Vinda’s Board comprises twelve Directors (5 Executive Directors, 3 Non-Executive Directors and 4 Independent Non-Executive Directors). It formulates overall strategies and policies, ensures the availability of adequate capital and managerial resources to implement the strategies adopted, the adequacy of systems of financial and internal control and the conduct of business in conformity with applicable laws and regulations. The Board members are fully committed to their roles and have always acted in the best interests of the Group and its shareholders at all times. Board meetings are held regularly at approximately quarterly intervals and also held on ad hoc basis as required by business needs. Regular Board meetings and ad hoc Board meetings are attended by Directors in person or through other electronic means of communication. In addition, special Board meetings are convened from time to time for the Board to discuss issues that require the Board’s timely attention.

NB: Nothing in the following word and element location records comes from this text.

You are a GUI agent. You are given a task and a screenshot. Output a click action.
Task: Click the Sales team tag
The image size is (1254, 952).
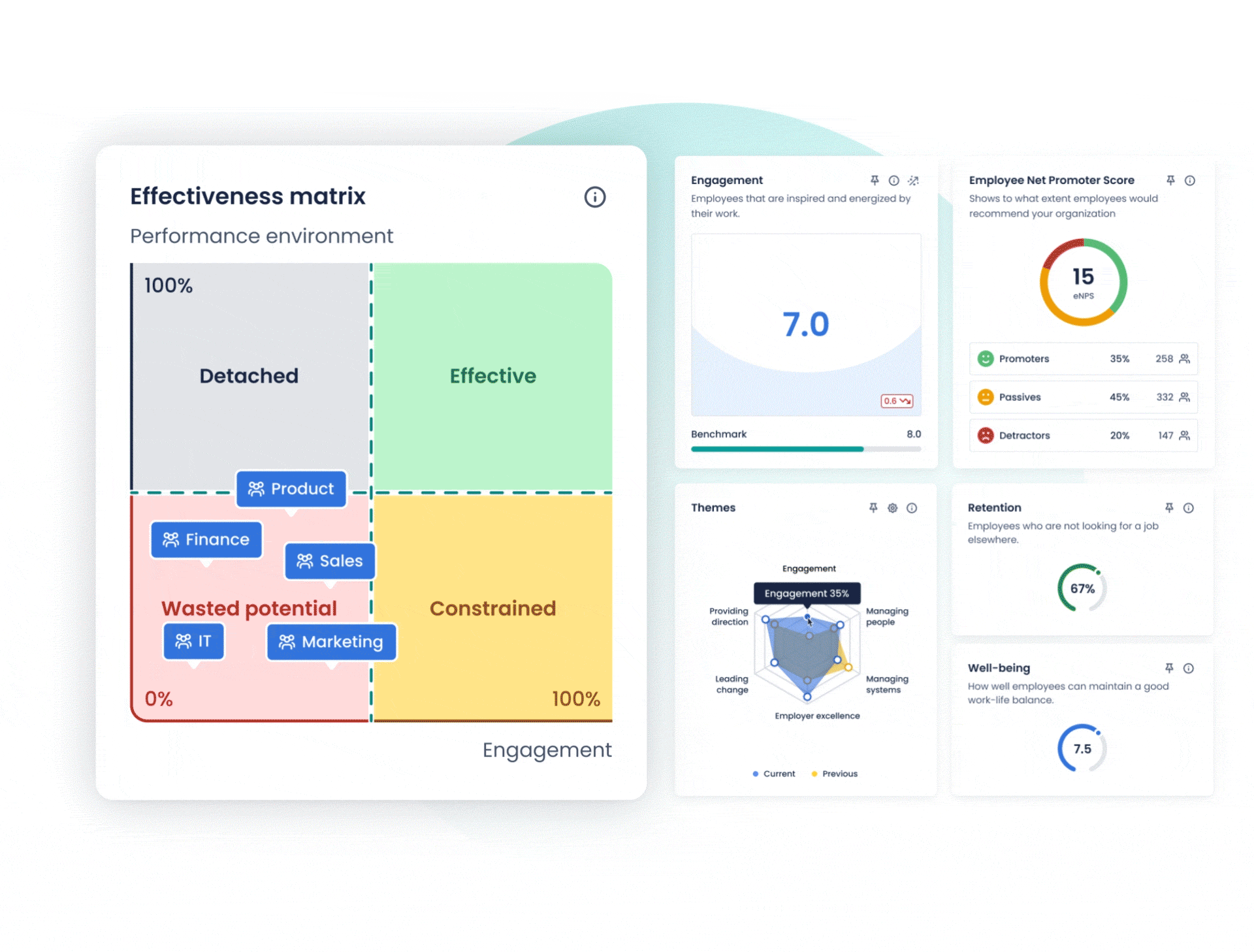(330, 561)
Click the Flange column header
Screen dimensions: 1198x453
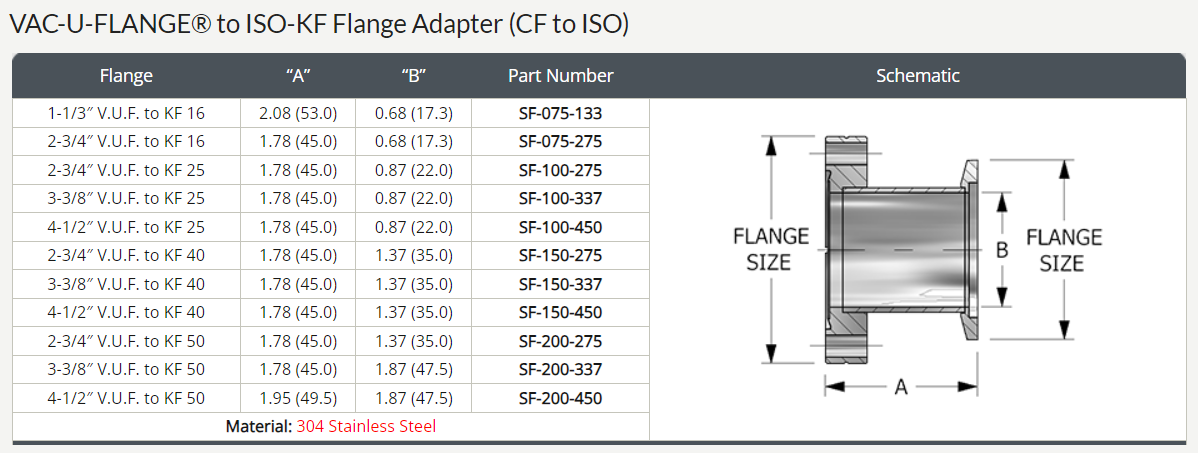126,76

Since the special Board meetings are concerned with the day-to-day management of the Company which often requires prompt decisions, usually only the Executive Directors and senior management attend the meetings.


“Integrity” is one of Vinda’s core principles. Comprehensive systems, rules, procedures and standards are in place for a stringent control on matters relating to product quality, production process, product safety, human resources, environmental protection, corporate governance and risk management, and are updated in a regular manner to ensure compliance with the relevant laws and regulations as well as integrity in business operation. Vinda’s internal control unit formulates the internal control system, code of conduct and guidelines in reference to the laws and regulations at both national and provincial levels as well as the rules and regulations of both The Stock Exchange of Hong Kong Limited and guidelines issued by the Securities and Futures Commission. Vinda also governs various aspects of its operation to combat malpractices including fraud, corruption, breach of confidentiality and insider trading. The internal control unit is also responsible for combating frauds and formulating the procedure for reporting malpractices. Its tasks include receiving reports on malpractices, investigation of and reporting on the cases and making recommendations on how to handle such cases.

Internal Control

Vinda consistently enhances its governance structure and strengthens risk management. Vinda internal control unit regularly update internal control policies which reflects latest regulatory requirement, assesses and analyzes the risk factors and exercises effective control to ensure sound governance. Risk management committee also holds regular meetings to consider, review and approve risk management strategies, policies and guidelines.